>>>>>

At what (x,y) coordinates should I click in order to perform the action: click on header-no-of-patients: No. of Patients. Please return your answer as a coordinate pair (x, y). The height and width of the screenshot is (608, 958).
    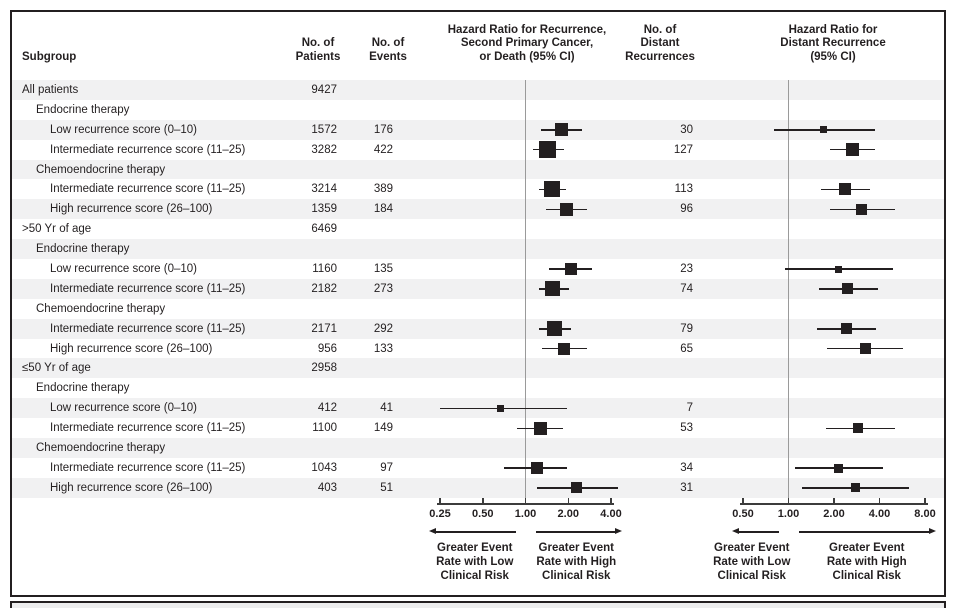
    Looking at the image, I should click on (318, 50).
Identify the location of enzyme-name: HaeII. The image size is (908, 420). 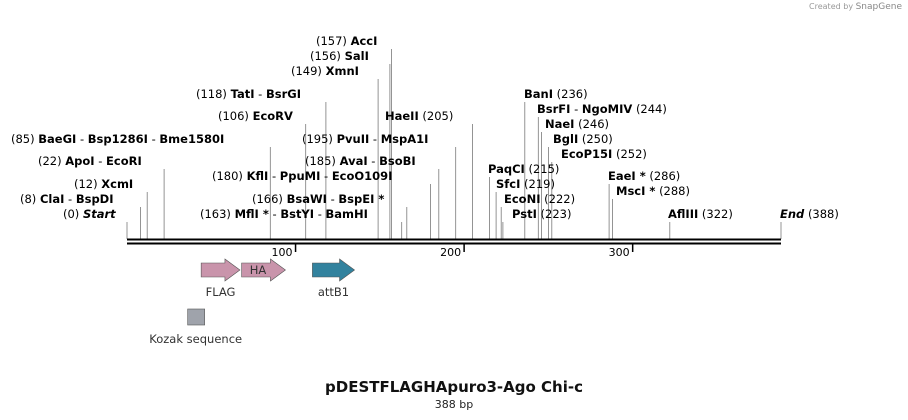
(402, 116).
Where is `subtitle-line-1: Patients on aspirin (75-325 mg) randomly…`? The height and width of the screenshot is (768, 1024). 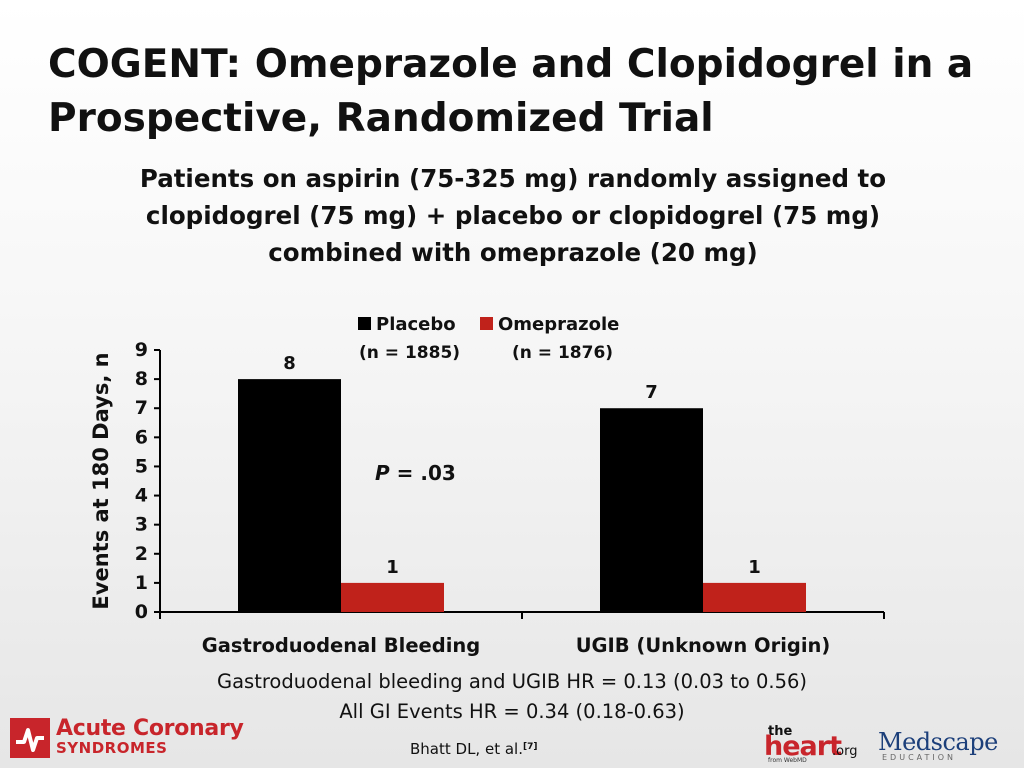
subtitle-line-1: Patients on aspirin (75-325 mg) randomly… is located at coordinates (513, 178).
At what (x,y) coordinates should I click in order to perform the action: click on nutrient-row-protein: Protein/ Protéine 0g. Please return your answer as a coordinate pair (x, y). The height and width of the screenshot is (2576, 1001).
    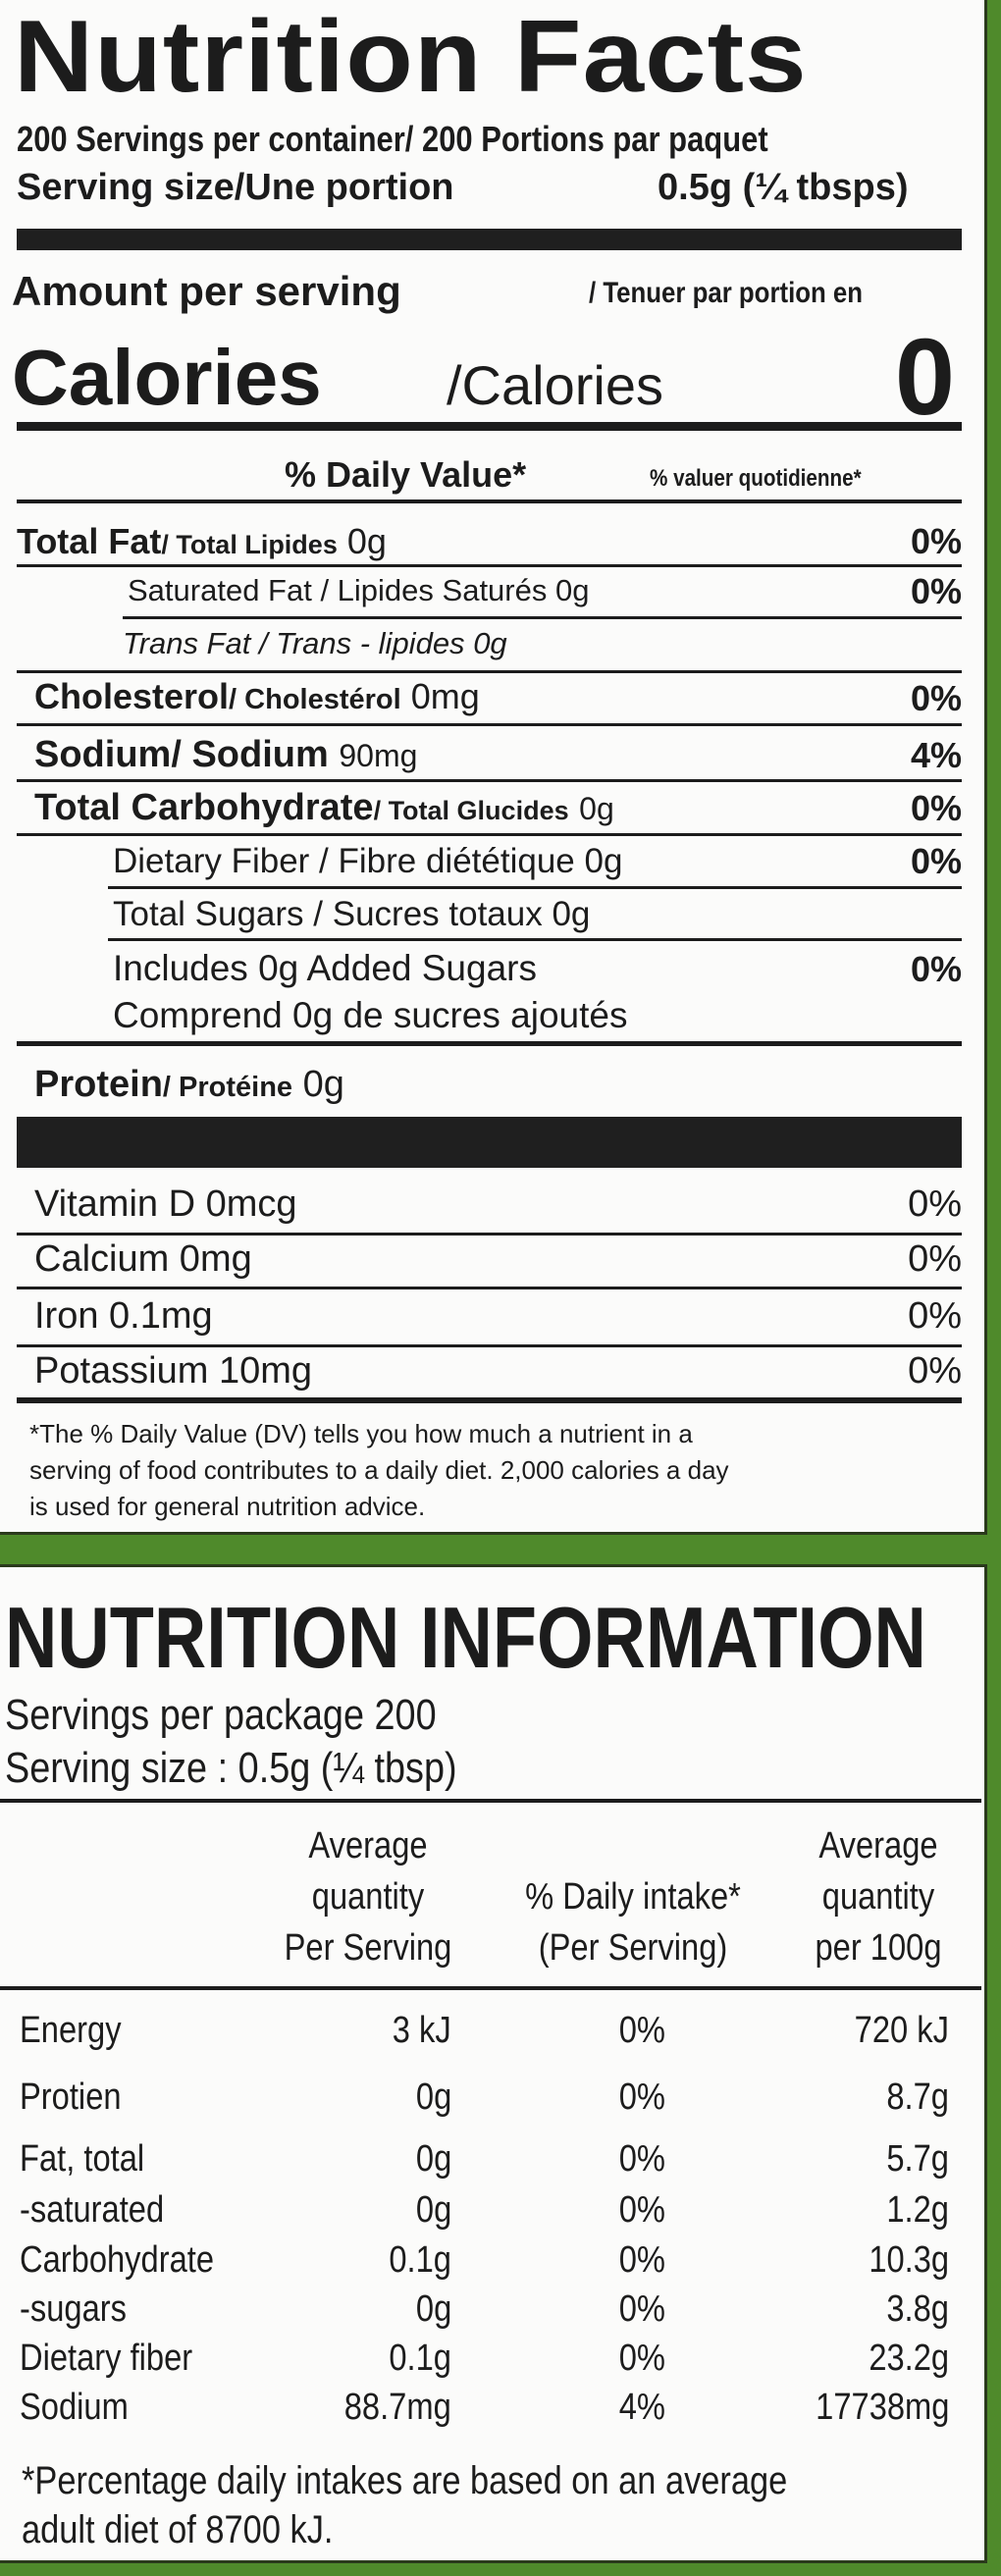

<<<<<

### Work task
Return the full set of lines above word for word and with no pictures.

### Task output
At what (x,y) coordinates should I click in order to perform the action: click on header-no-of-patients: No. of Patients. Please return your answer as a coordinate pair (x, y). The height and width of the screenshot is (608, 958).
    Looking at the image, I should click on (318, 50).
Identify the location of enzyme-name: HaeII. The image size is (908, 420). 
(402, 116).
Where is `subtitle-line-1: Patients on aspirin (75-325 mg) randomly…`? The height and width of the screenshot is (768, 1024). 
subtitle-line-1: Patients on aspirin (75-325 mg) randomly… is located at coordinates (513, 178).
At what (x,y) coordinates should I click in order to perform the action: click on nutrient-row-protein: Protein/ Protéine 0g. Please return your answer as a coordinate pair (x, y). The height and width of the screenshot is (2576, 1001).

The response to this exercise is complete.